India’s top-15 banks earned a staggering Rs21,773 crore in commissions from selling life insurance, mutual funds and other financial products in FY23–24 — much of it by promoting schemes from their own group companies. In the case of Kotak Mahindra Bank, 100% of the life insurance commissions came from Kotak Life Insurance. Similarly, 99.1% of mutual fund commissions earned by Canara Bank came from selling Canara Robeco Asset Management Company’s (AMC) schemes. Overall, they earned as much as 25.4% of their total income from commission, exchange and broking fees in FY24.

These findings come from a report titled
The Mis-selling Menace, published by
1 Finance Magazine which highlights serious concerns around product mis-selling, excessive commissions and lack of consumer protection in India’s financial sector. The report reveals that banks earn between 2x to 11.3x more commission on life insurance policies than mutual funds — creating a strong incentive to aggressively push insurance products, often regardless of consumer need or suitability.
Among the most alarming data points is that 43.3% of all benefits paid by the top-10 life insurers are related to surrendered, withdrawn or lapsed (SWDL) policies, indicating that a significant number of customers either regretted their purchase or could not continue paying premiums. The report argues that these are not policies held for protection or long-term savings, but rather products aggressively sold to customers who may have misunderstood them or were misled about the expected returns.

The report makes a strong case that the financialisation of household savings in India is being driven less by informed consumer choice and more by aggressive cross-selling practices, particularly within banks. It documents how insurance policies are frequently bundled with bank services — such as loan disbursals, locker facilities and special savings accounts for senior citizens — with relationship managers (RMs) using privileged access to customer data to push high-commission products.
In many cases, traditional insurance plans are pitched as tax-saving investments or fixed deposits, while senior citizens are sold long-term unit linked insurance plans (ULIPs) or endowment plans that they neither need nor can afford.
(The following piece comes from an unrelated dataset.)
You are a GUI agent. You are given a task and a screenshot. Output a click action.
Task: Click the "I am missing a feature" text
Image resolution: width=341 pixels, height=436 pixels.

These tactics lead to high levels of policy discontinuation, low returns for consumers and steady revenue for banks and insurers.
The report contrasts the relative success of Securities and Exchange Board of India’s (SEBI) reforms in the mutual fund industry—which banned upfront commissions and introduced transparent direct plans—with the limited impact of insurance regulatory and development authority of India’s (IRDAI) consumer protection efforts. While SEBI implemented an all-trail commission model in 2018, life insurance distributors are still allowed to earn up to 65% of the first-year premium as commission, especially on traditional products.
Although IRDAI has introduced several initiatives — including the Bima Bharosa portal, Pre-issuance Verification Calls (PIVCs) and expense caps under the 2023 regulations — the report argues that enforcement remains weak and consumer grievances are still widespread.
The findings also expose a significant conflict of interest in how banks operate. A large share of the commissions earned on life insurance and mutual fund products come from selling products of their own group companies. According to the report, seven out of 10 banks derived over 50% of their insurance commissions from related-party insurers and six out of 10 banks did the same for mutual funds.
This vertical integration limits consumer choice and creates an environment where sales targets and incentives override fiduciary responsibility. Bank RMs, who are often the first point of contact for financial advice, are pressured to meet product targets even when the offerings are unsuitable — a practice acknowledged in the report’s survey, where over 57% of RMs said they were instructed by superiors to sell regardless of fit.
Persistency ratio — the proportion of policies still in force after a certain period — is one of the clearest indicators of product suitability. In this case, a low persistency ratio (such as only 51% of policies surviving beyond the 61st month) suggests that a large number of policyholders are either unable or unwilling to continue with their policies. Such high dropout rates suggest widespread mis-selling — whether due to misleading sales pitches, poor product understanding or the unaffordability of premiums over time. The result: policyholders lose value, while distributors walk away with hefty commissions.

These findings echo concerns that consumer forums, courts and organisations such as Moneylife Foundation have raised for years — that the mis-selling of financial products — particularly to senior citizens and first-time investors, is not just a by-product of poor financial literacy, but a systemic issue, incentivised and institutionalised within the financial system.
Yet, consumer redress mechanisms remain fragmented and mis-selling often goes unpunished. The sheer scale of the problem calls for deeper regulatory scrutiny, stronger deterrents and perhaps, as the report implies, a complete rethink of whether banks and insurers should be allowed to operate as both product manufacturers and distributors under the same corporate umbrella.